The entries below should be quoted exactly, with no pictures carried over.

▬▬▬▬▬▬

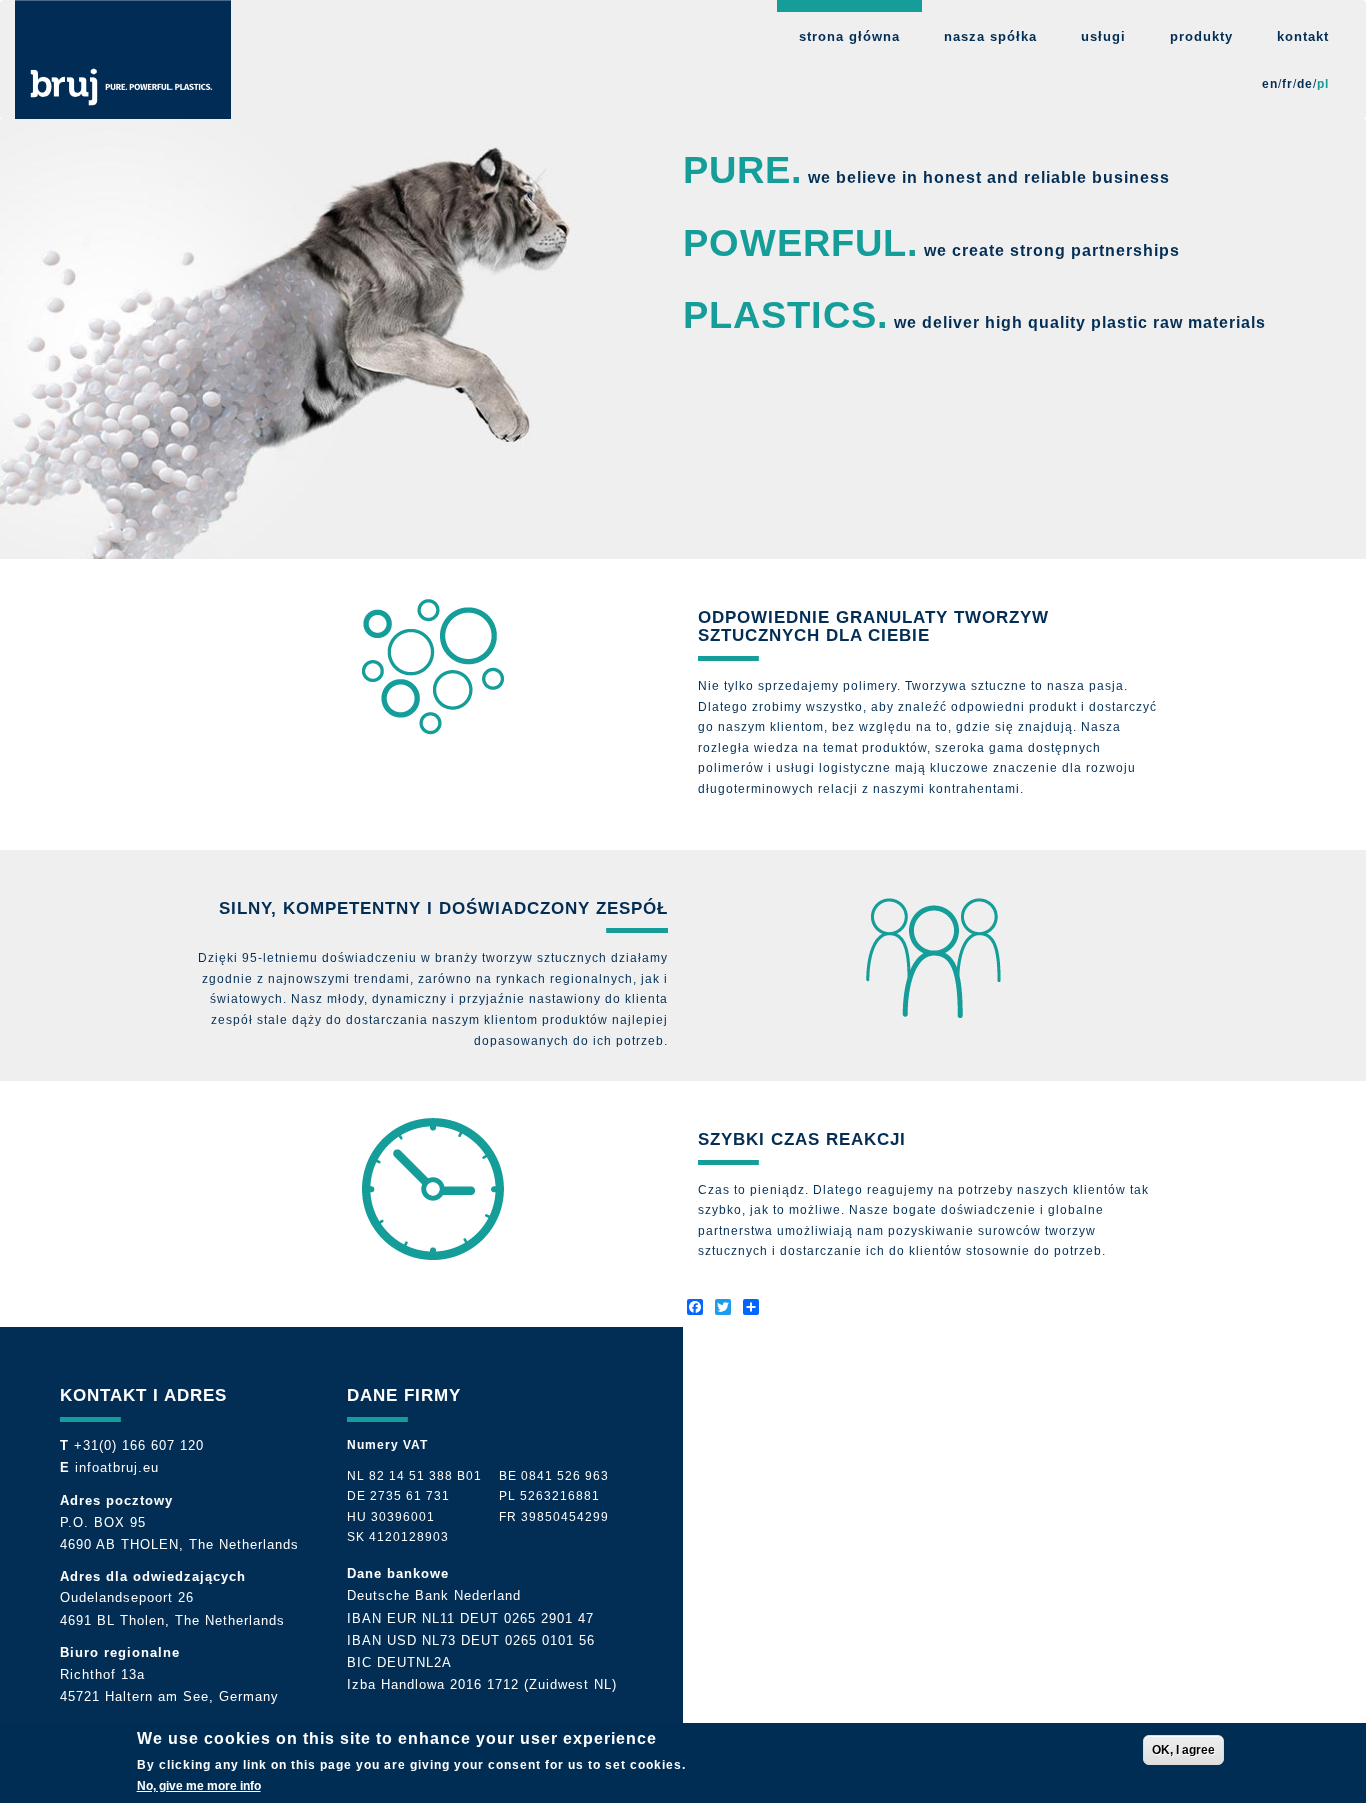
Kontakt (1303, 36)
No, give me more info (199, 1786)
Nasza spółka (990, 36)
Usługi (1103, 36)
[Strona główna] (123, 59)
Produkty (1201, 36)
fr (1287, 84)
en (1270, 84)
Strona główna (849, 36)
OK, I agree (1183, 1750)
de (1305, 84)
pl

▬▬▬▬▬▬

(Exercise response)
Kontakt (1303, 36)
No, give me more info (199, 1786)
Nasza spółka (990, 36)
Usługi (1103, 36)
[Strona główna] (123, 59)
Produkty (1201, 36)
fr (1287, 84)
en (1270, 84)
Strona główna (849, 36)
OK, I agree (1183, 1750)
de (1305, 84)
pl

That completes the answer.